● Consegna
Prosegui il brano sul convegno dei balneari di Marina di Grosseto dopo l'ultima frase riportata.

● Brano
Presentati i dati su Marina di Grosseto e Principina a Mare: turismo balneare asse centrale per lo sviluppo sostenibile del territorio
Marina di Grosseto: Oltre 100 partecipanti al convegno promosso dai Balneari della Maremma Grossetana – rete di imprese, con il supporto organizzativo di Confesercenti Grosseto, dedicato al futuro del comparto balneare e allo sviluppo sostenibile del territorio.
Al centro dell’incontro la presentazione dello studio su Marina di Grosseto e Principina a Mare, commissionato dalla Rete d’Imprese e curato dal prof. Lucio Lanucara (University of New Mexico) e dall’avv. prof.ssa Cristina Pozzi (Università di Parma). L’analisi, basata sul modello dello Sviluppo Culturalmente Sostenibile (SCS), propone un nuovo approccio alla gestione del demanio marittimo, capace di superare una visione esclusivamente concorrenziale delle concessioni e di riconoscere il valore economico, sociale e territoriale del sistema balneare locale.

● Dati di partenza

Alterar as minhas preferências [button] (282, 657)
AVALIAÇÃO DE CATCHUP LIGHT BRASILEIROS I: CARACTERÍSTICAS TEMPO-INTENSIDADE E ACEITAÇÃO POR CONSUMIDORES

● Risposta
I numeri emersi confermano il ruolo strategico del turismo balneare per la Maremma:
- circa 320 milioni di euro di spesa turistica diretta annua;
- 160 milioni di euro di valore aggiunto complessivo;
- un’incidenza sul PIL locale tra il 57% e oltre il 70%;
- circa 3.800 addetti, in gran parte residenti sul territorio.
Dati che evidenziano come gli stabilimenti balneari rappresentino un asse strutturale dell’economia maremmana, profondamente integrato con la comunità, l’indotto e l’ambiente naturale.
Durante il convegno si è discusso anche delle principali criticità del settore, degli aspetti tecnici e normativi e delle specificità che rendono il sistema balneare locale un elemento vitale per la Maremma.
I Balneari della Maremma Grossetana ringraziano i relatori, le autorità presenti, i partecipanti e la stampa per il contributo al confronto e al dibattito.